Eine vollständige Trendwende sei auf Grund der noch geringen Anzahl konsequent vegan oder vegetarisch einkaufender Verbraucher aber nicht zu erwarten.
Derzeit gibt es zwei unterschiedliche Ansätze für den Fleischersatz:
Zellkulturen
Die künstliche Fleischerzeugung versucht, durch biomedizinische Verfahren aus lebenden Zellen eines Tieres erst Fleisch-Zellkulturen zu züchten und dann daraus Fleischgewebe bzw. Fleischprodukte zu erzeugen. Das Ergebnis ist das sogenannte In-Vitro-Fleisch, auch „clean meat“ oder „kultiviertes Fleisch“ genannt. Ihm gegenüber sind Verbraucher einer Studie des Fraunhofer-Institutes zum Thema Lebensmittelinnovationen zufolge zurückhaltend eingestellt: 39 Prozent der Verbraucher haben davon schon gehört, aber nur 13 Prozent nehmen den Nutzen dieser Innovation positiv wahr. Zudem sind die rechtlichen Hürden, ein solches Fleisch im deutschen Markt zu platzieren, sehr hoch. Es wäre gemäß der europäischen Novel-Food-Verordnung ein neuartiges Produkt und verpflichtend einem eigenen Zulassungsverfahren zu unterziehen, um die gesundheitliche Unbedenklichkeit nachzuweisen. Das Fleisch aus der Retorte gibt es seit ca. 2013: Damals wurde an der Universität Maastricht der Öffentlichkeit ein In-Vitro-Burger für 250.000 Euro präsentiert. Seitdem forschen weltweit Unternehmen an der Marktreife, wobei Kosten von zehn bis elf Euro pro Burger heute für umsetzbar gehalten werden. Diese Produktidee aus der Forschung ist auf dem Lebensmittelmarkt derzeit in Deutschland ohne Bedeutung.
Pflanzenproteine
Ein anderes Konzept ist die Nutzung pflanzlicher Proteine zur Herstellung fleischähnlicher Lebensmittel, vor allem Soja-, Erbsen, Linsen, Lupinen oder Weizenprotein (Seitan). Diese proteinreichen Ausgangsstoffe liefern zunächst eine Eiweißmasse. Unter Anwendung von Druck, Temperatur und strukturgebenden Zutaten (z. B. modifizierte Stärke, Johannisbrotkernmehl, Xanthan) entstehen fleischähnliche Texturen, die dem Biss und Geschmack etwa von Rind- oder Hühnerfleisch möglichst nahe zu kommen versuchen. Je nach Produktanforderung werden Zusatzstoffe wie Stabilisatoren oder Säureregulatoren verwendet.

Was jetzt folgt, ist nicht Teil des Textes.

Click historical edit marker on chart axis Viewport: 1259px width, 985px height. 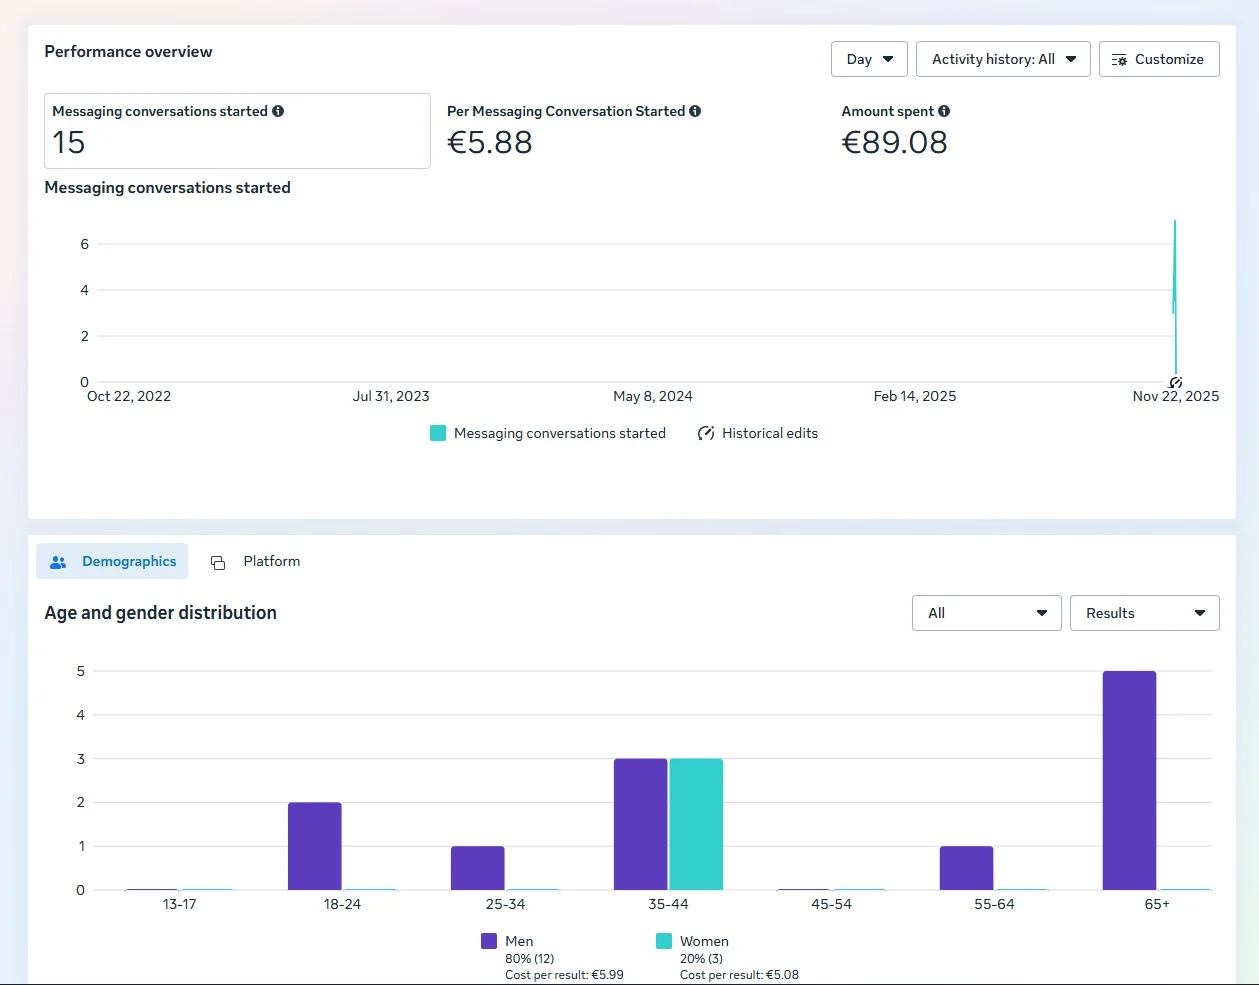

„Für Fleischersatzprodukte aus Pflanzenproteinen ist kein eigenes Zulassungsverfahren als neuartiges Lebensmittel erforderlich“, so Andreas Daxenberger.
Diese Lebensmittel sind bereits seit vielen Jahren in Deutschland etabliert und finden wachsenden Absatz. Allerdings müssen Irreführungen und Täuschungen der Verbraucher ausgeschlossen sein, denn es handelt sich nicht um Fleisch im Sinne der traditionellen Begriffsdefinition. Erste internationale Startup-Unternehmen und Handelsketten drängen derzeit mit einem neuen Fleischersatz-Burger, der überwiegend aus Erbsenprotein besteht und mit Rote Beete-Saft eingefärbt ist, auch in Deutschland auf den Markt.
Deklaration
Seitdem die Leitsätze für vegetarische und vegane Lebensmittel in Deutschland gelten, sind hier spezielle Deklarationsregeln einzuhalten. So muss die vorliegende Eiweißquelle an einer gut sichtbaren Stelle der Lebensmittelverpackung kenntlich gemacht werden, z. B. „mit Erbsenprotein“. Wurden mehrere gleichartige Proteine eingesetzt, darf es auf der Packung auch heißen „mit Pflanzenprotein“. Besondere Ursprungsbezeichnungen oder geschützte geographische Angaben dürfen nicht für den Fleischersatz verwendet werden. Es darf z. B. bei einer aus Pflanzen produzierten Bratwurst nicht einfach heißen „Thüringer Rostbratwurst“. Die Verwendung von Namen spezieller Fleisch-Teilstücke wie z. B. „Rinderfilet“ ist seit der Einführung der Leitsätze für vegetarische bzw. vegane Lebensmittel im Dezember 2018 nicht mehr möglich.